Characterization of phosphatases regulating Caulobacter crescentus cell cycle and development

PhD thesis defended by Jérôme COPPINE (Dr. Régis HALLEZ) - 18/06/2018
Promoter

Dr. Régis HALLEZ, UNamur, Research Unit in Biology of Microorganisms (URBM), Bacterial Cell cycle and Development

Jury

Laurence VAN MELDEREN (ULB), Emanuele BIONDI (Université Aix-Marseille), Patsy RENARD, présidente (UNamur), Jean-Yves MATROULE (UNamur), Régis HALLEZ, promoteur (UNamur)

Summary

Regulating cell cycle progression and cell differentiation is a crucial challenge for both eukaryotic and prokaryotic cells. The alpha-proteobacterium Caulobacter crescentus opted for a complex regulatory network to coordinate these events. Indeed, by dividing asymmetrically, C. crescentus generates two daughter cells with different cell fates: a sessile stalked cell and a motile swarmer cell. While the stalked cell can initiate a new round of DNA replication cycle at birth, the smaller cell will first enter into a non-replicative G1 phase. The entry into the S phase (G1-to-S transition) coincides with differentiation of the swarmer cell into a stalked cell (swarmer-to-stalked cell transition), and the temporal coordination of these two transitions relies on a central response regulator (RR) called CtrA. The activity of CtrA is tightly regulated at post-transcriptional levels by a complex phosphorelay involving another RR (DivK) and its cognate kinase (DivJ) and phosphatase (PleC).

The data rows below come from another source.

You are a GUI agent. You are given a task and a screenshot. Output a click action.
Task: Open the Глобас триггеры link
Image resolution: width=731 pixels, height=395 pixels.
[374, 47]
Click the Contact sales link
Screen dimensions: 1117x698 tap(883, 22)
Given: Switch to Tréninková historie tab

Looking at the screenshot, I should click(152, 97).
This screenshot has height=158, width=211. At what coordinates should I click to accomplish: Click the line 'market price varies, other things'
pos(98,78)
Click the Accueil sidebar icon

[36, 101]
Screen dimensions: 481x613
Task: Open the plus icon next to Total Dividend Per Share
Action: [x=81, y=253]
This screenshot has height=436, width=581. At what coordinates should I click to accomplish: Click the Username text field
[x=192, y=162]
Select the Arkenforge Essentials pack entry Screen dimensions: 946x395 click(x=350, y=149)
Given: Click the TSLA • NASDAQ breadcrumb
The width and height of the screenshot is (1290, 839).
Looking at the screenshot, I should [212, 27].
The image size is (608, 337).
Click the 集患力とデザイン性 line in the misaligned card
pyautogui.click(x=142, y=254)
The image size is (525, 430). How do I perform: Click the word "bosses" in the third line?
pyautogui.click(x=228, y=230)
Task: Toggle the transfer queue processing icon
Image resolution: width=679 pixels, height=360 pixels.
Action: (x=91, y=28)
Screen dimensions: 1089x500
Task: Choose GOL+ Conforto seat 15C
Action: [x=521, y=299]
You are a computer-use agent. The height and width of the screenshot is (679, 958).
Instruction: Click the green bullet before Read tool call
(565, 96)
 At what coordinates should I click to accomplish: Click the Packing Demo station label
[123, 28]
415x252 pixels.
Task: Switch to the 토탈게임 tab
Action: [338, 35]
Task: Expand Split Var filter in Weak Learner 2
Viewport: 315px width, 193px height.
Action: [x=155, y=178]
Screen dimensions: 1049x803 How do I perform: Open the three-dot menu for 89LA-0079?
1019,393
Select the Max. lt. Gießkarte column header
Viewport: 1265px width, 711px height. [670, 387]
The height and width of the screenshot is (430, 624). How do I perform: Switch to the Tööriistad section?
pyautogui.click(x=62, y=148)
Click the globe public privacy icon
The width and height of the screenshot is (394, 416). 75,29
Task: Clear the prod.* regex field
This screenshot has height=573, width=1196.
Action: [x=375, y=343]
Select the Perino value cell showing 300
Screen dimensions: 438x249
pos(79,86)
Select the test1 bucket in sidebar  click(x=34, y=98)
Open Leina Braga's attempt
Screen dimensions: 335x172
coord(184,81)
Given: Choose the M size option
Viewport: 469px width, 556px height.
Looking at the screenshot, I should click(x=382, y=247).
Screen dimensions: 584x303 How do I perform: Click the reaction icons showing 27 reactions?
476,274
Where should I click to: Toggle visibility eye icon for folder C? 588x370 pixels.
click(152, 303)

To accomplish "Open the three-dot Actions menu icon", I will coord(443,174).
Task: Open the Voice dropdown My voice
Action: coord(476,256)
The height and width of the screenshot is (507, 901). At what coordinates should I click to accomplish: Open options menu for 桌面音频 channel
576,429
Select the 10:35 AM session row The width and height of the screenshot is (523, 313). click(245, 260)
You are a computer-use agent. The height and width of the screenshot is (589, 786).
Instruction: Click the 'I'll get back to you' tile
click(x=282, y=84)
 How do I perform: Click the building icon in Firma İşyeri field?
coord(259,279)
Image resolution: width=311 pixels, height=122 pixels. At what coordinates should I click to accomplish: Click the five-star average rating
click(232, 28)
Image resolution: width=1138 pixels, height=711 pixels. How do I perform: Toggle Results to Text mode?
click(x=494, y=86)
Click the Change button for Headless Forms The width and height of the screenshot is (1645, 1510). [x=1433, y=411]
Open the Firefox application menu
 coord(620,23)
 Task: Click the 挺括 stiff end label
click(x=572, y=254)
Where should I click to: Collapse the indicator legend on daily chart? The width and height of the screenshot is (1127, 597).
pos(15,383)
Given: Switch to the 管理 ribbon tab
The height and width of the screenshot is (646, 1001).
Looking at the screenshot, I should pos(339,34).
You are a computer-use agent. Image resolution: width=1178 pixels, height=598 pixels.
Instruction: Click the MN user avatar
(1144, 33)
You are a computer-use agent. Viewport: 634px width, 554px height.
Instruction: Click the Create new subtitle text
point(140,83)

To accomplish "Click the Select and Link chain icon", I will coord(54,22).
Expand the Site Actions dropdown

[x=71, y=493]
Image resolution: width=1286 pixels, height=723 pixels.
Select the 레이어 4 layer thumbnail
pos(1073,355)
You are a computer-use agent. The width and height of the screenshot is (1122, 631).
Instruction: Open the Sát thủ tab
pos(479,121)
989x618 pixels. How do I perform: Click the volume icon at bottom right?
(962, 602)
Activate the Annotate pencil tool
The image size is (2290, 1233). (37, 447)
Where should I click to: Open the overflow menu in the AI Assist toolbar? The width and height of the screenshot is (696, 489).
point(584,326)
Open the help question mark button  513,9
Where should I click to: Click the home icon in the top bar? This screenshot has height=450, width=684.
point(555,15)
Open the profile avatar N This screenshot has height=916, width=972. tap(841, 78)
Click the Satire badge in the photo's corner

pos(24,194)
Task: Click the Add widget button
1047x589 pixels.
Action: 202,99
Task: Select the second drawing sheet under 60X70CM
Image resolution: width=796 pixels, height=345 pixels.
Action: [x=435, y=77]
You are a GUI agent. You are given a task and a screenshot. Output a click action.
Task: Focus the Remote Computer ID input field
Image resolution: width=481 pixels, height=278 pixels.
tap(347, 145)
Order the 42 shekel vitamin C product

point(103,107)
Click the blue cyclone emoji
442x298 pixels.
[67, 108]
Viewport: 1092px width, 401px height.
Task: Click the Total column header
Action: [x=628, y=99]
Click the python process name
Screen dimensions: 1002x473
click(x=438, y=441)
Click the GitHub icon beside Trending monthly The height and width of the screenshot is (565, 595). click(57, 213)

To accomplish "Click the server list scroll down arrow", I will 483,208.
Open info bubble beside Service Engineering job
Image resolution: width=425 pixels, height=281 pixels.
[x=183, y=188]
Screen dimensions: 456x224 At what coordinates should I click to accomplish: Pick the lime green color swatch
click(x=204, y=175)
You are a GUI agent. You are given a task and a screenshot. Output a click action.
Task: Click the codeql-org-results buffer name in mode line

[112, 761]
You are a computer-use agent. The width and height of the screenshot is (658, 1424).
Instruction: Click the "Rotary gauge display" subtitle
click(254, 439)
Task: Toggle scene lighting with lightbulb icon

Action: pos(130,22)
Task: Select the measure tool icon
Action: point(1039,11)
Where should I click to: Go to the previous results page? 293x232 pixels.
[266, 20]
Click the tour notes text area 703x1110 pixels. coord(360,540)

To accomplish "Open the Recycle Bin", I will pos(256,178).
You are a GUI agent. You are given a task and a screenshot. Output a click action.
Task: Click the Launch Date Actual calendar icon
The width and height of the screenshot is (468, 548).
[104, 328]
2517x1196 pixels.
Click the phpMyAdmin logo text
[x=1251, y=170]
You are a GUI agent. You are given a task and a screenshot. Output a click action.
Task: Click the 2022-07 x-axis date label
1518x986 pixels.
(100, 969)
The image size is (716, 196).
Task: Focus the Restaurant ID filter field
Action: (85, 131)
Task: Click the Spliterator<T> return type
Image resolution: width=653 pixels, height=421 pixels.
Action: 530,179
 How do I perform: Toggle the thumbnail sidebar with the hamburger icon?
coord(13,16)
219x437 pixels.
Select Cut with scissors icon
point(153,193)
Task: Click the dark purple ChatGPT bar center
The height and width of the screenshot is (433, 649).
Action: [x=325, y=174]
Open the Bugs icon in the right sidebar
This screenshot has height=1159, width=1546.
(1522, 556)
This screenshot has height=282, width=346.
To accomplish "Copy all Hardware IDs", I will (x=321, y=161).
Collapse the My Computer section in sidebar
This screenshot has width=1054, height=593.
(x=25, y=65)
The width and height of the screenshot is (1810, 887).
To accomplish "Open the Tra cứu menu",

During this thesis, we focused on the characterization of CckN. We found that CckN is a second phosphatase for DivK, and thereby an indirect positive regulator of CtrA. We also showed that CckN regulates the activity of the G1-specific regulator TacA. Since CtrA primarily regulates cell cycle progression and TacA the cell differentiation, our results support an important role of CckN in sustaining optimal activity of CtrA and TacA. We also characterized the mechanism by which PleC and CckN are inactivated by proteolysis. Together, our results show that C. crescentus uses two phosphatases to maintain as low as possible the levels of DivK~P in the G1/swarmer cells, therefore protecting premature inactivation of two master regulators, CtrA~P and TacA~P. Then, the inactivation of CckN and PleC by proteolysis initiates the differentiation program leading to the entry into the cell cycle and the concomitant morphological transformation. Thus our work illustrates that bacteria also use spatio-temporal control of transcriptional regulators to enable differentiation.